War Powers

November 20, 1990|By Jack Fruchtman Jr.

THE CURRENT DEBATE over whether the president should consult with Congress before beginning hostilities against Iraq is meaningless. The fact is that Congress will never again have another say about when America will go to war. Ever.

This is startling, but true, given Congress' historic abdication of its authority outlined in Article I, Section 8 of the Constitution: ''Congress shall have the power . . . To declare war.''

Of all the times America has gone to war over the course of its history, there have been very few moments when the president went before a joint session of Congress and requested a formal declaration of war. The last time that happened was nearly 50 years ago after the Japanese attack on the American Pacific fleet at Pearl Harbor when President Roosevelt in a speech which still rings in our ears (''A day that will live in infamy'') as a moment of unspeakable sadness and tragedy.

But the United States has been involved in at least two major wars since 1941 (Korea, Vietnam) and countless military interventions (in Latin America and the Middle East, mainly), all without a formal declaration of war. Each time, although there were complaints from congressional quarters, not one step was taken to obstruct military procurements, a move which would have certainly slowed, if not stopped, the war effort. This included last year's attack on Panama in an effort to topple the Noriega regime.

Only once, in 1973, did Congress try to clarify the difference between the authority of the president to be commander-in-chief and Congress' authority to declare war. Over the veto of President Nixon, it passed the War Powers Resolution, which every later president has called an unconstitutional infringement the president's authority to command the armed forces.

The resolution was designed to do two things. First, it requires the president to consult with Congress before introducing troops into hostilities or an area where hostilities may be imminent. This never happened during the current crisis. The president began sending troops to the Persian Gulf in August when Congress was on its summer recess.

Second, the president is required to report to congressional leaders within 48 hours of troop deployment the reasons for deploying troops into a region where there may be potentially hostile action. He then must withdraw those troops within 60 days unless the Congress has officially declared war, renews the 60 day period, or is unable to meet (as a result of the hostilities). American forces have been in Saudi Arabia for three months, growing at a steady pace. Congress has made no effort to authorize another 60-day period or to remove them. Congress wants, instead, the right to authorize the president to send these troops into combat should that be necessary.

In other words, congressional leaders are no longer demanding the right to declare war, as the Constitution prescribes, but only the right to say something before the president acts. There is nothing in this for President Bush in return.
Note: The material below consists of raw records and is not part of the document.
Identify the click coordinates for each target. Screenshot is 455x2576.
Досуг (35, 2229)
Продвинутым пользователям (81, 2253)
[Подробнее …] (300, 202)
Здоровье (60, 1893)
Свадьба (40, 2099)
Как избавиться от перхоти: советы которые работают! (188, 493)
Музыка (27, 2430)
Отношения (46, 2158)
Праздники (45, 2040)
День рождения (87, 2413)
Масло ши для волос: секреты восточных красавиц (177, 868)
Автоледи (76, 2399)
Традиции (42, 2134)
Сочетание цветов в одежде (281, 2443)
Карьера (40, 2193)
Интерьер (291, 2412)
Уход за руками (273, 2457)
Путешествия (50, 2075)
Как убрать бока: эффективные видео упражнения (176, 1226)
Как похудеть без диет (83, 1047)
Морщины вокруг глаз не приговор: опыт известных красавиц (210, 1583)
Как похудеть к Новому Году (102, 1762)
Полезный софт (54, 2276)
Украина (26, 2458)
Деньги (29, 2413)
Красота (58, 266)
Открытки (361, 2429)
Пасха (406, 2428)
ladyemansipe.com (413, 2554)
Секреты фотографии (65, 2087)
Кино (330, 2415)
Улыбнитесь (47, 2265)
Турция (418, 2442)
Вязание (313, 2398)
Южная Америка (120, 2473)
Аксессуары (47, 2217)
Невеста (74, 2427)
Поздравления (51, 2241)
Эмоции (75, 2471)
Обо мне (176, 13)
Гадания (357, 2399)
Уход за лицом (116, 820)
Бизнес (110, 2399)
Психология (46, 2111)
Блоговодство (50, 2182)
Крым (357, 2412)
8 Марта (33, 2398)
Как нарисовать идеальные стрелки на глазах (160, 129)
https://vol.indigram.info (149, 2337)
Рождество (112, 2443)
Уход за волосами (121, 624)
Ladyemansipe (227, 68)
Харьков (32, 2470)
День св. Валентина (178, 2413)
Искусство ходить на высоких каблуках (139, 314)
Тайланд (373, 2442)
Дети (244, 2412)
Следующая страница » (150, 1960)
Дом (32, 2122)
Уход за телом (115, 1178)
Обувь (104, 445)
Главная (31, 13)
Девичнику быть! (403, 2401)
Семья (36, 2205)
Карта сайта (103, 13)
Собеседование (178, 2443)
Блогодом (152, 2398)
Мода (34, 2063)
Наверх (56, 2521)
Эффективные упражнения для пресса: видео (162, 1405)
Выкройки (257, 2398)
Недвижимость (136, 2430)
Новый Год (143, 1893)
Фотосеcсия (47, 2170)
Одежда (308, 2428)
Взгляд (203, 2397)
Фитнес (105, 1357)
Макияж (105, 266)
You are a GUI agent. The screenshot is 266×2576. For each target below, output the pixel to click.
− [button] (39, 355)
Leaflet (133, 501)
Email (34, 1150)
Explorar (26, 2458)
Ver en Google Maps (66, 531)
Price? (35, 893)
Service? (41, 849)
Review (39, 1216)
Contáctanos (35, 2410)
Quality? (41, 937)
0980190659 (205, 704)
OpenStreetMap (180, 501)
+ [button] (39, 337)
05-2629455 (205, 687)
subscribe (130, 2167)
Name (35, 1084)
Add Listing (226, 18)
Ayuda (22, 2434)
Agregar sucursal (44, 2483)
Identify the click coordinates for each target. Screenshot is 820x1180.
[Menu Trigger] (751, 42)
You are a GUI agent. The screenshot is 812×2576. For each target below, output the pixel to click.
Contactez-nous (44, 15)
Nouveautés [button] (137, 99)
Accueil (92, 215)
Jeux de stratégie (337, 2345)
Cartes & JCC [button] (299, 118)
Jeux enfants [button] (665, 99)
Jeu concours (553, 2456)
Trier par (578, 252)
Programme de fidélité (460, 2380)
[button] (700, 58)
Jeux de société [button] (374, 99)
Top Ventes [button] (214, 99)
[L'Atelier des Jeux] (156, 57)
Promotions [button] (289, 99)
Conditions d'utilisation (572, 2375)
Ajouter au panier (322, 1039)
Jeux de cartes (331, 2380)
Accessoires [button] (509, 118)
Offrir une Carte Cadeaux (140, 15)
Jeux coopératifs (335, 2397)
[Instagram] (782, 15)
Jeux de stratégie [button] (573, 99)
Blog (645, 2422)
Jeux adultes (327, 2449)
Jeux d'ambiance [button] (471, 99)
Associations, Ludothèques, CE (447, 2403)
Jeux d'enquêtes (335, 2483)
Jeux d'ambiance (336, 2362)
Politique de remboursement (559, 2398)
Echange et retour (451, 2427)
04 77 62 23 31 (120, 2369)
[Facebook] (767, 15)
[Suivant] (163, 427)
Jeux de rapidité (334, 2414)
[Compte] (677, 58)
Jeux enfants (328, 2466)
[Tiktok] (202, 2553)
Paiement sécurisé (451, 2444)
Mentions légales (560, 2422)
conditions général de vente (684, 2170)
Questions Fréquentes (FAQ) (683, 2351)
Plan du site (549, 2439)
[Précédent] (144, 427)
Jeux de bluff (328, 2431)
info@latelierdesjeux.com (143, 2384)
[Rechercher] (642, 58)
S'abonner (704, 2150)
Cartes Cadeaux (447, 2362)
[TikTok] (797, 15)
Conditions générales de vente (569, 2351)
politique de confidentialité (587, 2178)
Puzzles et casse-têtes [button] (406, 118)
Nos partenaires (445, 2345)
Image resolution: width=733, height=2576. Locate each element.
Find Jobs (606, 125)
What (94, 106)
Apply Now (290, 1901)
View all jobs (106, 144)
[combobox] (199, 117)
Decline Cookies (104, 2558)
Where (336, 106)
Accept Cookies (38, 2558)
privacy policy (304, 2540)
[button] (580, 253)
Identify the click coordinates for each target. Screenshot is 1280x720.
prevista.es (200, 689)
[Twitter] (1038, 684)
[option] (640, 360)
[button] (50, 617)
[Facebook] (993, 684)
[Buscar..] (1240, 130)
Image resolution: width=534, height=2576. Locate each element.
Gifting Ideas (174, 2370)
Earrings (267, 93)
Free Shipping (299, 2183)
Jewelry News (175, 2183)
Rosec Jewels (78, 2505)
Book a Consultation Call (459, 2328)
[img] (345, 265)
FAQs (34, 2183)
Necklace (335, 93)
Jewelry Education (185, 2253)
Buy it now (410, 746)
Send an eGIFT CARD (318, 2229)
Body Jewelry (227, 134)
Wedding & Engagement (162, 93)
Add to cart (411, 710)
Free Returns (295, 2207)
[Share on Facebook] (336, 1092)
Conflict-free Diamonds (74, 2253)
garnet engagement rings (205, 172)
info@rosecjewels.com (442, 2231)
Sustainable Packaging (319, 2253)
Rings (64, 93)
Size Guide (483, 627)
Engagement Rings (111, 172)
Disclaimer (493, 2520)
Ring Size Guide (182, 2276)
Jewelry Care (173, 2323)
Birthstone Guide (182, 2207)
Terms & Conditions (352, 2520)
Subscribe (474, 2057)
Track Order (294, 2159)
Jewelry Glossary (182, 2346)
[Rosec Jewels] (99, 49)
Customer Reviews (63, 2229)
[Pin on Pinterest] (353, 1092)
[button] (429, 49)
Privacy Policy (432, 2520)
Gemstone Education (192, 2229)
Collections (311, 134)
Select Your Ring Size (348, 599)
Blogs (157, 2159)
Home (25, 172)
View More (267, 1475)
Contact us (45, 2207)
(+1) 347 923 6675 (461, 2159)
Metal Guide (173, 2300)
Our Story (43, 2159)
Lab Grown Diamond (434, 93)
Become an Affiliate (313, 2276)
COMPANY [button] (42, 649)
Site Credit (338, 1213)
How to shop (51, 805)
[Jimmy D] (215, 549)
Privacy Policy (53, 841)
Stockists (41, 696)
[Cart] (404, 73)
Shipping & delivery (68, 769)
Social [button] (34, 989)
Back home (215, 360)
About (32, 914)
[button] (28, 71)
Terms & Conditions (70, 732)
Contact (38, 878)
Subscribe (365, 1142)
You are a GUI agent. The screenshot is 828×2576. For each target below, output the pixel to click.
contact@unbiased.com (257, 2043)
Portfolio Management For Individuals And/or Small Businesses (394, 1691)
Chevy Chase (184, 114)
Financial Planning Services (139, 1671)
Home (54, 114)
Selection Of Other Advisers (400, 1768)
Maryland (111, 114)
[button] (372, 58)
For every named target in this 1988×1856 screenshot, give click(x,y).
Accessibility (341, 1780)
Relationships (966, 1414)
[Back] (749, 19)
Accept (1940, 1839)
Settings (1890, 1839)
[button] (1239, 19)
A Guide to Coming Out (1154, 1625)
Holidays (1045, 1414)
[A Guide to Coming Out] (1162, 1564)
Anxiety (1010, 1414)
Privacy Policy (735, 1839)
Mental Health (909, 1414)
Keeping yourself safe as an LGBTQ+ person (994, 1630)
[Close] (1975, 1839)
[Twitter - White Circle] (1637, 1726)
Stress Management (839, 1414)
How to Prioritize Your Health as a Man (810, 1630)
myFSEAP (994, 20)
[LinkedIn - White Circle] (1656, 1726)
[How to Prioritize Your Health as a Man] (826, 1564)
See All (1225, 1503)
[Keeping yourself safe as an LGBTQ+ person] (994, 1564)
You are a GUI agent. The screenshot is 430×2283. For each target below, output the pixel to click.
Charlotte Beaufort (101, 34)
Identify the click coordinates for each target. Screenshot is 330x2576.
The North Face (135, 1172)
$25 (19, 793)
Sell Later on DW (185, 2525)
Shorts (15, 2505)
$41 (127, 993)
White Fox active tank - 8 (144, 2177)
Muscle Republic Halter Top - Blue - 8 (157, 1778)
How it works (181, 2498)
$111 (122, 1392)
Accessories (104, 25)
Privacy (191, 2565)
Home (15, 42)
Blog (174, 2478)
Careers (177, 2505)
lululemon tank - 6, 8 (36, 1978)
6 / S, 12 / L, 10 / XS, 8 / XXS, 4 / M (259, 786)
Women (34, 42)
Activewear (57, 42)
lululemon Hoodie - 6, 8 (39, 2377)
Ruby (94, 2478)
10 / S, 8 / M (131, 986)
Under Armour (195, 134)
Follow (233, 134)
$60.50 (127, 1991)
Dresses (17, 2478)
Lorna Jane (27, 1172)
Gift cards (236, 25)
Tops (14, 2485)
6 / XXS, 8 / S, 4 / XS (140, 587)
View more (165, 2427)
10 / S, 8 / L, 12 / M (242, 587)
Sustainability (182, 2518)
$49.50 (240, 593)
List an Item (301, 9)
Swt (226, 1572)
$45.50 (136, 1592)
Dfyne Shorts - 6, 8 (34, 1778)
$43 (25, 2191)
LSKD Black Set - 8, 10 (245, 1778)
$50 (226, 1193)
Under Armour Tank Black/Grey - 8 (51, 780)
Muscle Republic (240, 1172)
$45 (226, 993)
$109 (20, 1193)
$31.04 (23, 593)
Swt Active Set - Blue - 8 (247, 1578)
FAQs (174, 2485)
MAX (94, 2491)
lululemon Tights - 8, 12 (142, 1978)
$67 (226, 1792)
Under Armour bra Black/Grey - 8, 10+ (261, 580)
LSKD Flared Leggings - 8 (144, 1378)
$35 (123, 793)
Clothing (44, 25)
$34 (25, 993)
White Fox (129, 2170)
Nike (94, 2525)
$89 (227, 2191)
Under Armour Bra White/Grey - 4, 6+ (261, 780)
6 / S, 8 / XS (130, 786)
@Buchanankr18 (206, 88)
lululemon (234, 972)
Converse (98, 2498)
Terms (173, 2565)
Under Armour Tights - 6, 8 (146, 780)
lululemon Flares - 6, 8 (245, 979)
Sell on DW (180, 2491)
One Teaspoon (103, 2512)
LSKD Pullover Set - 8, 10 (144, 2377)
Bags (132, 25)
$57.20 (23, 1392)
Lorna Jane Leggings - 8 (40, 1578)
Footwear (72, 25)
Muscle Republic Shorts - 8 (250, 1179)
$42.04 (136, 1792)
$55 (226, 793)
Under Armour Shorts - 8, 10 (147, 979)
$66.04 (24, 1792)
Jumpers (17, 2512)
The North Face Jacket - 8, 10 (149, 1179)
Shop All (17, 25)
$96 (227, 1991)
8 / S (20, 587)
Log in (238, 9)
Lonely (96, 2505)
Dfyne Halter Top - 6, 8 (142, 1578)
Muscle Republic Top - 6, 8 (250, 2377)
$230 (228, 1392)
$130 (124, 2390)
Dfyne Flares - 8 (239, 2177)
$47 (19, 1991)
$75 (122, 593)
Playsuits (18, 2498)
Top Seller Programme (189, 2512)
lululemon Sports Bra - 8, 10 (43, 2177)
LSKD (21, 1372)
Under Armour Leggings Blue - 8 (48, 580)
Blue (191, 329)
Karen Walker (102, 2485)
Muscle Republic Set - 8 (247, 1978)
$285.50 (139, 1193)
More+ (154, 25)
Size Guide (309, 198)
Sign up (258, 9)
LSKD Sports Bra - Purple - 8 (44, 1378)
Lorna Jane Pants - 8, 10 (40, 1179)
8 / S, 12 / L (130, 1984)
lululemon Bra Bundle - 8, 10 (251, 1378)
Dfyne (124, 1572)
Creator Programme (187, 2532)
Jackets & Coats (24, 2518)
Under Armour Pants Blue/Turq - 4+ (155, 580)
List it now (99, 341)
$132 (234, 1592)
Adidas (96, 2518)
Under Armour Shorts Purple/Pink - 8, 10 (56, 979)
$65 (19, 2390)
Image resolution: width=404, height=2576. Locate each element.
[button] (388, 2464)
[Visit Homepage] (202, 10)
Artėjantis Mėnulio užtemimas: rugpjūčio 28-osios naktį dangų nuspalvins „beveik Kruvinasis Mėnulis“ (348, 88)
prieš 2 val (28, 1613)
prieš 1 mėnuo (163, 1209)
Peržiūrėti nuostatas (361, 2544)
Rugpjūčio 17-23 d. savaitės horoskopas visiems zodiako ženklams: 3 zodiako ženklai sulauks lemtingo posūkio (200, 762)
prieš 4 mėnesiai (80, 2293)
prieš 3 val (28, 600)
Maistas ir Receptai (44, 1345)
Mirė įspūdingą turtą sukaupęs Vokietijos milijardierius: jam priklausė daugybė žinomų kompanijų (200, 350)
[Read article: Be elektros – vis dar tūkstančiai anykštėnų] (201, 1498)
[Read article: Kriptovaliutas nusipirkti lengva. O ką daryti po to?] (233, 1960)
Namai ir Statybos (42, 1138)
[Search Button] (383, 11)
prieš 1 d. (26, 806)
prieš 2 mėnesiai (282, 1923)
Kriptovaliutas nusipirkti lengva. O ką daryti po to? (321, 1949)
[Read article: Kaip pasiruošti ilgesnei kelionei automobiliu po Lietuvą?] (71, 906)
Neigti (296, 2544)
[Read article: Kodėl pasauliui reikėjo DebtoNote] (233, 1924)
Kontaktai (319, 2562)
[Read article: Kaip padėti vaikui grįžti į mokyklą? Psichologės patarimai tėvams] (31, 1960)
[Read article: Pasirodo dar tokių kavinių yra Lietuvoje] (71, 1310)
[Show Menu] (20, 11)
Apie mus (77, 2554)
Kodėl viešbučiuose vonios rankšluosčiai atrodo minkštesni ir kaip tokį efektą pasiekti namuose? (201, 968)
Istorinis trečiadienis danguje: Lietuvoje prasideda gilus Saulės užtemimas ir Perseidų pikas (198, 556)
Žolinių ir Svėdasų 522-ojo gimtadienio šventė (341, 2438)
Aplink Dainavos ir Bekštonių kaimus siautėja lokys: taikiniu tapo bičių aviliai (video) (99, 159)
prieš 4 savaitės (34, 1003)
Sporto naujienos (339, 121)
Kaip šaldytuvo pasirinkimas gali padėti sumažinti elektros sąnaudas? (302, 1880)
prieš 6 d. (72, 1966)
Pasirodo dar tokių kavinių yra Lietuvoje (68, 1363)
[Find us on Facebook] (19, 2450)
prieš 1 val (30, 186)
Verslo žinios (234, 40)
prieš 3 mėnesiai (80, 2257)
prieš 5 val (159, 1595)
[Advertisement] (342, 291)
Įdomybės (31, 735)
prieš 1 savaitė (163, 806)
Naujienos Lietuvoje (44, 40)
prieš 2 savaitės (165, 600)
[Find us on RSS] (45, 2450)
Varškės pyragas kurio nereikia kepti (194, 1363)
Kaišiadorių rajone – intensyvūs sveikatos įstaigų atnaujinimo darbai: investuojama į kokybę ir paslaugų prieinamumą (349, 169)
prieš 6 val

Meantime, the War Powers Resolution is under attack in federal court by a National Guard sergeant who claims that the president has overstepped his constitutional authority to deploy troops to the Persian Gulf. This case, like so many before it, will go nowhere. The fact is that Congress' war-making power has become so enfeebled and atrophied from non-use that it is now non-existent. Nothing can revive it at this point.

Jack Fruchtman teaches politics at Towson State University.